Nested Python dictionary representing the HDF5 file structure. If variable_name is specified and points to a dataset, returns a dict with just that dataset. If variable_name is specified and points to a group, returns a dict with that group’s contents.

Return type:

dict

Notes

Example usage: # Load entire file data = hdf5_to_dict(‘data.h5’)

# Load only a specific group data = hdf5_to_dict(‘data.h5’, variable_name=’group1’)

# Load only a nested subgroup data = hdf5_to_dict(‘data.h5’, variable_name=’group1/subgroup2’)

# Load only a specific dataset data = hdf5_to_dict(‘data.h5’, variable_name=’group1/dataset_name’)

convert_hdf5_group_to_dict(group)#

Helper function to recursively convert an HDF5 group to a nested dictionary.

Parameters:: group (h5py.Group) – The HDF5 group to convert.
Returns:: Dictionary representing the structure and datasets within the group.
Return type:: dict

dict_to_hdf5(data_dict, file_path)#

Save a nested dictionary to an HDF5 file.

Parameters:

data_dict (dict) – Dictionary to save to the file.
file_path (str) – Destination path for the HDF5 file.

convert_dict_to_hdf5_group(data_dict, group)#

Recursively write a nested dictionary to an HDF5 group.

Parameters:

data_dict (dict) – Dictionary to write to the HDF5 group.
group (h5py.Group) – Target HDF5 group for storing the dictionary data.

set_all_seeds(seed: int = 66049, verbose: bool = False) → None#: Sets the random seed for PyTorch, NumPy, and Python’s random module.

save_plot_data(network_name, seed, data_key, data, file_path=None, overwrite=False)#

Save plot data for a specific network and seed into an HDF5 file.

Parameters:

network_name (str) – Name of the network.
seed (int) – Seed identifier for the data.
data_key (str) – Key under which to store the data.
data (array-like or dict) – Data to be saved.
file_path (str, optional) – Path to the HDF5 file.
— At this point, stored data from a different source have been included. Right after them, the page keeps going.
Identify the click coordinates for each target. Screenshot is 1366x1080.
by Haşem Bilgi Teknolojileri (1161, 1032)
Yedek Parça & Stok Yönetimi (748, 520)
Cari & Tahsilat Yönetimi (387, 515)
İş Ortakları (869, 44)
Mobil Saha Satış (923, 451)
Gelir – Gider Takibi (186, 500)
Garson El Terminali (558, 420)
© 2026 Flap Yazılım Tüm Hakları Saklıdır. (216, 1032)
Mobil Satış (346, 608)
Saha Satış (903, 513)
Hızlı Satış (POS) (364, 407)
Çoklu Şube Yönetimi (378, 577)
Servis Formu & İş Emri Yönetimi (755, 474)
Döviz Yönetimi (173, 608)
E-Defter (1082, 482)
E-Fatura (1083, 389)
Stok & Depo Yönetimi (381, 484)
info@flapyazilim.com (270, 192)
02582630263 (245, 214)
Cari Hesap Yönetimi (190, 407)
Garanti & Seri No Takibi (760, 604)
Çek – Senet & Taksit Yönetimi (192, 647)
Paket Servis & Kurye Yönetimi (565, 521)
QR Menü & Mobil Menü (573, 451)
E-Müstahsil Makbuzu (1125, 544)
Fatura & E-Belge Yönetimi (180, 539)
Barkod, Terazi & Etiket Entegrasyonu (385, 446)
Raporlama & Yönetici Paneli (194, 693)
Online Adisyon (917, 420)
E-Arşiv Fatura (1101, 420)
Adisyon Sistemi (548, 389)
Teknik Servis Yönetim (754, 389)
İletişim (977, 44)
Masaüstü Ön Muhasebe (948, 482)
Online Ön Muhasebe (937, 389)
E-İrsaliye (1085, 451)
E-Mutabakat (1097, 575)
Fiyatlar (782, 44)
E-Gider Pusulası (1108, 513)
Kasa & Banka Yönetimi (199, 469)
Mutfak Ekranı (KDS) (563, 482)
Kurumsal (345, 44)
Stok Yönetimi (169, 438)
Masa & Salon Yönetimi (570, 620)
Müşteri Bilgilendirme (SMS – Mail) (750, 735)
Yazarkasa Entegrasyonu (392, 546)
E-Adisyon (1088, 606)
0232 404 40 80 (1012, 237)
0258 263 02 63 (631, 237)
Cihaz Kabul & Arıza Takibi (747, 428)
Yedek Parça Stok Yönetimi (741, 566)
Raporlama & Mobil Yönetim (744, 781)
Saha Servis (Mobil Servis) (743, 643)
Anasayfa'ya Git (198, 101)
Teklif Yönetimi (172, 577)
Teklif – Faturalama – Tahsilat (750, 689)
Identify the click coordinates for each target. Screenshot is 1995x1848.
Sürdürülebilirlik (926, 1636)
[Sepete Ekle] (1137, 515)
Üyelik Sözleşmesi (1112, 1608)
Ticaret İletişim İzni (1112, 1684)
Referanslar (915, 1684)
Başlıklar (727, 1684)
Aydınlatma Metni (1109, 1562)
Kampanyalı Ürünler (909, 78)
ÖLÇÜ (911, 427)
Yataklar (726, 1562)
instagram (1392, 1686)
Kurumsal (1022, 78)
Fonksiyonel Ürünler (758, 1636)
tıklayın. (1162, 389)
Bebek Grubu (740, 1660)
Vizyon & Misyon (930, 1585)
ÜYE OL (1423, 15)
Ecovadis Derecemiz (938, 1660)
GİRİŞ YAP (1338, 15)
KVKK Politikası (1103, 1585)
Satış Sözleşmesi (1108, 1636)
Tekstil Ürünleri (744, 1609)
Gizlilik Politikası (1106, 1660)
If None, a default path is used.
overwrite (bool, optional) – Whether to overwrite existing data at the specified key.

load_plot_data(network_name, seed, data_key, file_path=None)#

Load plot data for a specific network and seed from an HDF5 file.

Parameters:

network_name (str) – Name of the network.
seed (int) – Seed identifier for the data.
data_key (str) – Key under which the data is stored.
file_path (str, optional) – Path to the HDF5 file. If None, a default path is used.

Returns:

The loaded data if present, otherwise None.

Return type:

any or None

delete_plot_data(variable_name, file_name, file_path_prefix=None)#

Delete a specific variable from an HDF5 file and repack to reclaim disk space.

Parameters:

variable_name (str) – Name of the variable to delete.
file_name (str) – Name of the HDF5 file.
file_path_prefix (str, optional) – Path prefix for the file location.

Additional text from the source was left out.